Real-world NoSQL schema design

Ted Dunning (MapR)
5:25pm–6:05pm Wednesday, 09/30/2015
Production Ready Hadoop
Location: 3D 05/08 Level: Intermediate
Average rating: ***..
(3.70, 10 ratings)

There are lots of claims about the benefits of NoSQL databases, but few realistic demonstrations of the impact that such a database can have on anything more than toy-sized data. In this talk, I will deconstruct a real-world database schema into the corresponding NoSQL design.
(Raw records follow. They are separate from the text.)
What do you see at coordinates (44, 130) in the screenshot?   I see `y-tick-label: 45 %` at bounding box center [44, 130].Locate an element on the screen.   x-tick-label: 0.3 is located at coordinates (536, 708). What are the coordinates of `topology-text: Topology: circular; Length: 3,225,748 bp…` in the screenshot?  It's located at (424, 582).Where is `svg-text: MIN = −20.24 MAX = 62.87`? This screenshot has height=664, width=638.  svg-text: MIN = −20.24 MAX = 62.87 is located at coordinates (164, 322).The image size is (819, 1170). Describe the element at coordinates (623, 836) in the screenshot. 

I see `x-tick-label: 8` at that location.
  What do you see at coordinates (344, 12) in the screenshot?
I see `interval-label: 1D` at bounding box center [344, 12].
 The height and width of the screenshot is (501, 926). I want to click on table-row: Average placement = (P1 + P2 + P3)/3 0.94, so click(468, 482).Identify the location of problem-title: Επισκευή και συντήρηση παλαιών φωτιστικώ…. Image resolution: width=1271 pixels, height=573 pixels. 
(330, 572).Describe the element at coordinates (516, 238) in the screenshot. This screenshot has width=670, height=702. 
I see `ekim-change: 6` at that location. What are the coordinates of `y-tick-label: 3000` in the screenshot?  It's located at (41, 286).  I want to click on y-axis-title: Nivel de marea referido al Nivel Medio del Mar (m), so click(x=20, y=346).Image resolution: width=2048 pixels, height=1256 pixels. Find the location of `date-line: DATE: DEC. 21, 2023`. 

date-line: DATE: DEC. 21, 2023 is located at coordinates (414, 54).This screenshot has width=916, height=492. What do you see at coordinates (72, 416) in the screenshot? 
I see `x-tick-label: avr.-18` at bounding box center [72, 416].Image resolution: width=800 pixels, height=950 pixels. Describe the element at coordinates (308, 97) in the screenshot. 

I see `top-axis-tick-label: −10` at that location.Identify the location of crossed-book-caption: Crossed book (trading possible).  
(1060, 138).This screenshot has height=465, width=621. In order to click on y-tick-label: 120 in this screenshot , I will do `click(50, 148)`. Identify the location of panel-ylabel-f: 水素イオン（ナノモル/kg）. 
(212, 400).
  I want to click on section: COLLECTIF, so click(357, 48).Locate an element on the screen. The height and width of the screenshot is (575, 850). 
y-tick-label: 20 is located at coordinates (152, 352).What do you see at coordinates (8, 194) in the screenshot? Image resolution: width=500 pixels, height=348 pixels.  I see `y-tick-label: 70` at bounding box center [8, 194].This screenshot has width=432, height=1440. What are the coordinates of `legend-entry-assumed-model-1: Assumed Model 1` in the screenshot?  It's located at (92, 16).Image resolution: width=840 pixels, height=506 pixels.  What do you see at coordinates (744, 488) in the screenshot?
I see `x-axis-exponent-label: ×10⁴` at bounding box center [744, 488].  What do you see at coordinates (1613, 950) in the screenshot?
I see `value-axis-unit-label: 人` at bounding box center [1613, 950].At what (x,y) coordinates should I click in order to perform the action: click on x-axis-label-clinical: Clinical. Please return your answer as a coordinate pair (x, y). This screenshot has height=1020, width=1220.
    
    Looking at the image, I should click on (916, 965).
The database that I will use is the Musicbrainz database, which exhibits many important idioms found in real databases, such as factoring relations into multiple tables to implement column families, linkage tables, and many-to-one relationships. The transformations that I will highlight show how almost all of the auxiliary tables in the original design are reduced to a format that is much simpler to understand – nested data structures. As a result, the number of tables drops by nearly 5x and the ease of understanding the design increases by a similar degree.

In spite of such radical structural changes, the resulting denormalized and nested data can still be queried with SQL by using Apache Drill, and the queries are often noticeably simpler than the queries used against the original data structures. The methods presented in this talk are practical and easy to apply, and can sometimes even be largely automated.

I will also show how a percolator pattern can be used to allow the resulting NoSQL database to be automatically maintained in multiple NoSQL technologies simultaneously, so that full text search, recommendations, and the HBase API can all be used to access the same data.

Photo of Ted Dunning

Ted Dunning

MapR

Ted Dunning is the chief technology officer at MapR. He’s also a board member for the Apache Software Foundation; a PMC member and committer of the Apache Mahout, Apache Zookeeper, and Apache Drill projects; and a mentor for various incubator projects. Ted has years of experience with machine learning and other big data solutions across a range of sectors. He’s contributed to clustering, classification, and matrix decomposition algorithms in Mahout and to the new Mahout Math library and designed the t-digest algorithm used in several open source projects and by a variety of companies. Previously, Ted was chief architect behind the MusicMatch (now Yahoo Music) and Veoh recommendation systems and built fraud-detection systems for ID Analytics (LifeLock). Ted has coauthored a number of books on big data topics, including several published by O’Reilly related to machine learning, and has 24 issued patents to date plus a dozen pending. He holds a PhD in computing science from the University of Sheffield. When he’s not doing data science, he plays guitar and mandolin. He also bought the beer at the first Hadoop user group meeting.